Trecho da fonte:
※ ※ ※
Ah, como ando a sonhar com uma bela macarronada no alho e óleo e seu fiel acompanhante, um parmesão bem ralado. Como desejo um pãozinho quente aberto em bandas que suplicam por manteiga, um bolo de laranja em calda grossa, um manguzá com leite de coco e pitadas generosas de cravo e canela. Ocorre-me, então, a definição recente de um primo para a melhor das feijoadas: “É aquela que requer uma ambulância à porta”. E, assim mesmo, como eu a quero.
Nunca fui comilão, satisfaço-me, geralmente, com pequenas porções. O glutão que eu agora incorporo decorre, momentaneamente, desses meus impedimentos. O fato é que somente então percebo, em sua dimensão exata, aquela velha sentença: “Tudo o que é proibido é bom”.
Perdoem-me os quakers, povo temente a Deus, gente de grande retidão, mas ando com raiva deles. Por que não impediram aquela imagem de cabelos brancos e longos, lenço enorme no pescoço, roupa e chapéu pretos na embalagem universal da farinha e flocos de aveia?
Afinal, nem quaker era o sujeito que resolveu cultivar, processar, embalar e vender esse produto nos cinco continentes, ao que me indica a leitura de um artigo assinado por Jorge Cruz, doutor em bioética, especialista em angiologia e cirurgia vascular, além de membro de associações internacionais diversas. Trata-se, evidentemente, de gente que sabe o que diz.
Séculos atrás, conta ele, os quakers, em bom número, transformaram-se em banqueiros e empresários de sucesso. Citem-se o londrino Banco Barclays (surgido em 1690), o Lloyds (de Birmingham, em 1765) a Western Union (especializada na transferência de dinheiro), além de uma siderúrgica, fábricas de sapatos e de chocolates pertencentes a integrantes desse movimento religioso. No Século 19, a luta pelo sufrágio das mulheres teve a participação dos quakers e, mais recentemente, o Greenpeace e a Anistia Internacional. Não se deu à toa a atribuição do Prêmio Nobel da Paz, em 1947, às suas (deles) organizações Friends Service Council (de Londres) e American Friends Service Comitee (com sede em Washington), segundo a mesma leitura. Foi quando quaker virou sinônimo de êxito e qualidade.
※ ※ ※
Extrato de dados:
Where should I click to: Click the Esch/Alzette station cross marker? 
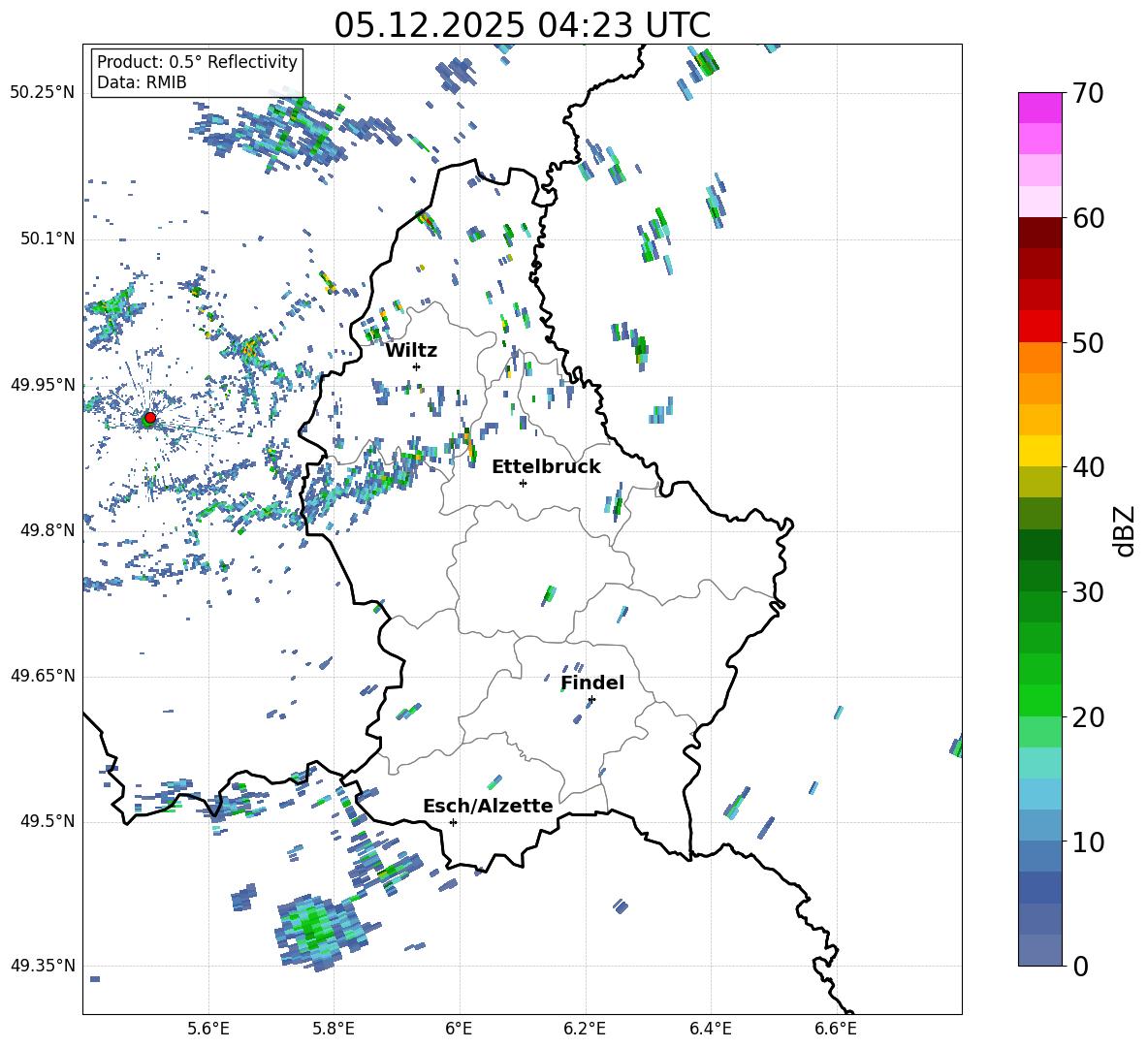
※ ※ ※
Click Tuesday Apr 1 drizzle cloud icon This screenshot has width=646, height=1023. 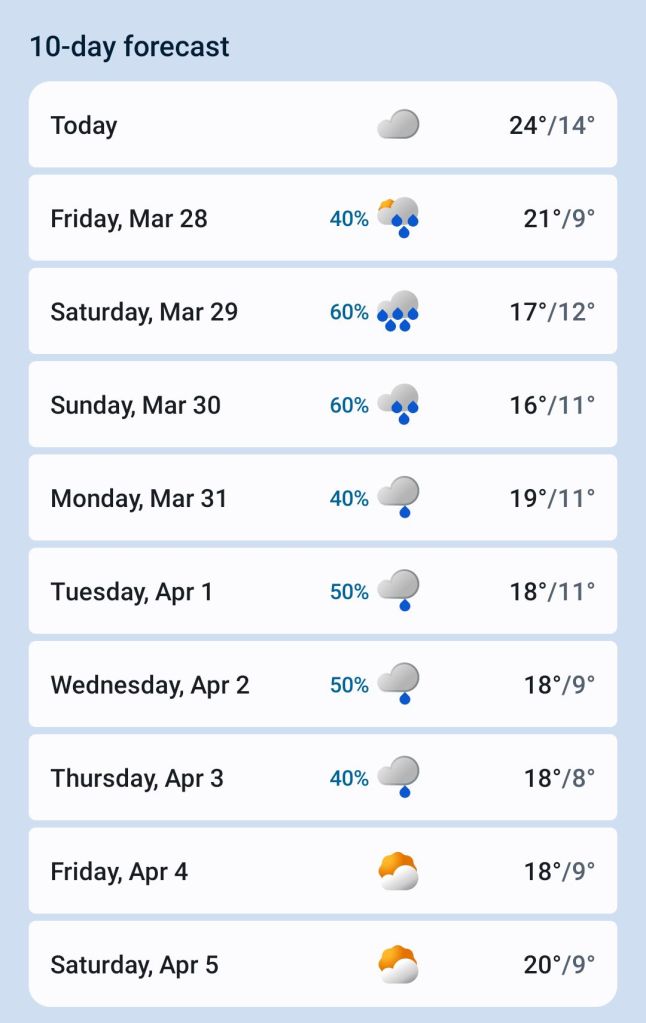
※ ※ ※
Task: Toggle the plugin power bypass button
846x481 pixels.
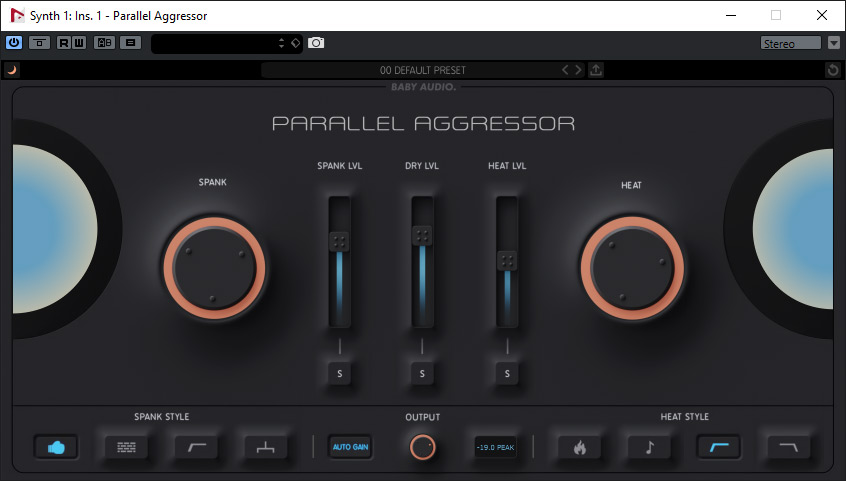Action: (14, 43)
※ ※ ※
Suas tarefas:
1. Responda, com base no trecho da fonte:
(a) Como o primo definiu a melhor das feijoadas?
(b) Em que ano surgiu o Banco Barclays?
(c) Que organizações quakers receberam o Prêmio Nobel da Paz em 1947?
2. Como você resumiria o trecho da fonte em duas frases?
3. Segundo o trecho da fonte, por que quem narra agora se comporta como um glutão?

Problemas resolvidos:
1.
(a) "É aquela que requer uma ambulância à porta."
(b) Em 1690.
(c) O Friends Service Council, de Londres, e o American Friends Service Comitee, com sede em Washington.

2. Quem narra nunca foi comilão, mas agora, por causa de seus impedimentos, sonha com comidas como macarronada, pão com manteiga e feijoada, e entende o sentido de "Tudo o que é proibido é bom". Diz ainda estar com raiva dos quakers pela imagem na embalagem da aveia e conta que, segundo um artigo de Jorge Cruz, o sujeito que vendia o produto nem era quaker e que os quakers tiveram êxito como banqueiros e empresários e receberam o Nobel da Paz em 1947.

3. Porque esse glutão decorre, momentaneamente, dos impedimentos de quem narra. Normalmente essa pessoa nunca foi comilona e se satisfaz com pequenas porções.